EMD Serono, the biopharmaceutical business of Merck KGaA, Darmstadt, Germany, in the US and Canada, and Pfizer Inc. announced that the US Food and Drug Administration (FDA) has accepted for Priority Review EMD Serono's Biologics License Application (BLA) for avelumab as a treatment for patients with locally advanced or metastatic urothelial carcinoma (mUC) with disease progression on or after platinum-based therapy. The FDA has set a Prescription Drug User Fee Act (PDUFA) target action date of August 27, 2017, for avelumab in this indication.

"Taken together with last year's filing for metastatic Merkel cell carcinoma, this BLA acceptance confirms our rapid and continued progress in the clinical development of avelumab," said Luciano Rossetti, M.D., Executive Vice President, Global Head of Research & Development at the biopharma business of Merck KGaA, Darmstadt, Germany. "We continue to evaluate avelumab in cancers that have limited or suboptimal treatment choices, such as metastatic or locally advanced urothelial carcinoma, to hopefully be able to provide patients with new treatment options for fighting their disease."

Despite advances in the treatment of UC, the prognosis for patients remains poor, particularly when the disease has metastasized. Bladder cancer makes up approximately 90% of urothelial cancers and is the sixth most common cancer in the US.[1],[2] "

Advanced urothelial carcinoma remains a difficult-to-treat tumor, which is why we are developing a comprehensive clinical development program that involves Phase I and III trials designed to address this challenge," said Chris Boshoff, M.D., Ph.D., senior vice president and head of immuno-oncology, Early Development and Translational Oncology, Pfizer Global Product Development. "We're continuing to accelerate our urothelial carcinoma development program and look forward to continuing our dialogue with the FDA."

Avelumab is an investigational, fully human anti-PD-L1 antibody. The FDA's Priority Review status reduces the review time from 10 months to a goal of six months from the day of filing acceptance and is given to drugs that may offer major advances in treatment or may provide a treatment where no adequate therapy exists. In November 2016, the FDA accepted, and granted Priority Review status to, the BLA for avelumab for the treatment of patients with metastatic Merkel cell carcinoma.

The international clinical development program for avelumab, known as JAVELIN, involves at least 30 clinical programs, including nine Phase III trials, and more than 4,000 patients evaluated across more than 15 tumor types. In December 2015, Merck KGaA, Darmstadt, Germany, and Pfizer announced the initiation of a Phase III study (JAVELIN Bladder 100) of avelumab in the first-line setting as a maintenance treatment in patients with locally advanced or metastatic UC. This trial is currently enrolling patients.

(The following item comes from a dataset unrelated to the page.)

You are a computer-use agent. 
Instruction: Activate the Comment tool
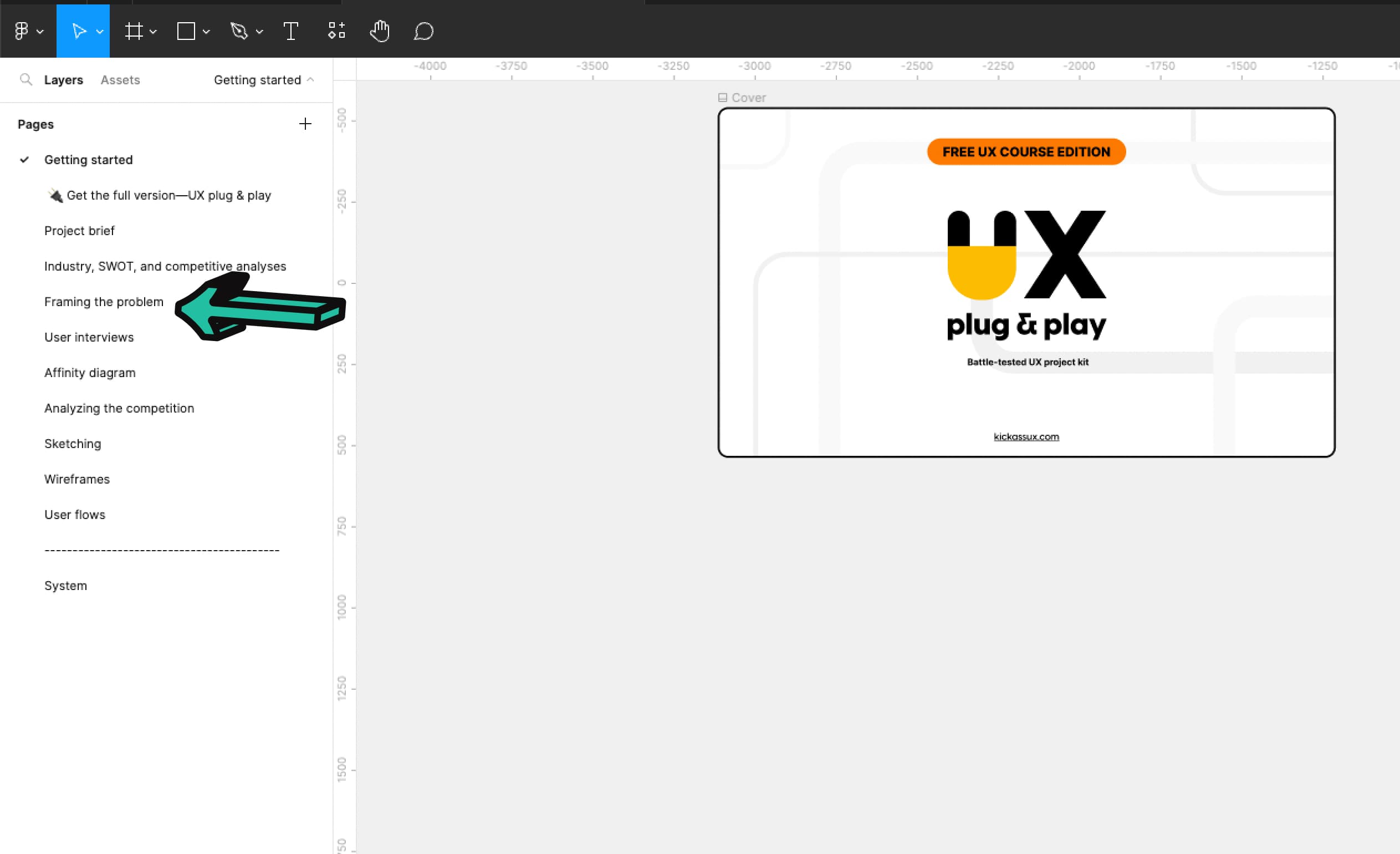(423, 30)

Urothelial Carcinoma includes several tumors originating from the cells lining the bladder, renal pelvis and urethra. While cancers outside of the bladder are relatively uncommon, accounting for an estimated 10% of cases, bladder cancer represents 90% of urothelial cancers and is the ninth most common cancer globally. Worldwide, approximately 400,000 new cases of bladder cancer are diagnosed and 150,000 deaths are attributed to this disease each year. The incidence and mortality of bladder cancer have remained unchanged over the past 25 years.

Avelumab is a fully human antibody specific for a protein found on tumor cells called PD-L1, or programmed death ligand-1. By inhibiting PD-L1 interactions, avelumab is thought to enable the activation of T-cells and the adaptive immune system. By retaining a native Fc-region, avelumab is thought to potentially engage the innate immune system and induce antibody-dependent cell-mediated cytotoxicity (ADCC). In November 2014, Merck KGaA, Darmstadt, Germany, and Pfizer announced a strategic alliance to co-develop and co-commercialize avelumab. Common adverse reactions include fatigue, musculoskeletal pain, diarrhea, nausea peripheral edema, decreased appetite, and rash. Immune-mediated adverse reactions have also been reported.

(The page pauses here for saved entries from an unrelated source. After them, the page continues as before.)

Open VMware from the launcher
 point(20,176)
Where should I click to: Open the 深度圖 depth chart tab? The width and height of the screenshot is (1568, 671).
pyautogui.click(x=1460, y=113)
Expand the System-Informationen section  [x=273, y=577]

Immuno-oncology is a top priority for Merck KGaA, Darmstadt, Germany, and Pfizer Inc. The global strategic alliance between Merck KGaA, Darmstadt, Germany, and Pfizer Inc., New York, US, enables the companies to benefit from each other's strengths and capabilities and further explore the therapeutic potential of avelumab, an investigational anti-PD-L1 antibody initially discovered and developed by Merck KGaA, Darmstadt, Germany. The immuno-oncology alliance will jointly develop and commercialize avelumab and advance Pfizer's PD-1 antibody. The alliance is focused on developing high-priority international clinical programs to investigate avelumab as a monotherapy, as well as in combination regimens, and is striving to find new ways to treat cancer.

EMD Serono is the biopharmaceutical business of Merck KGaA, Darmstadt, Germany - a leading science and technology company - in the US and Canada focused exclusively on specialty care.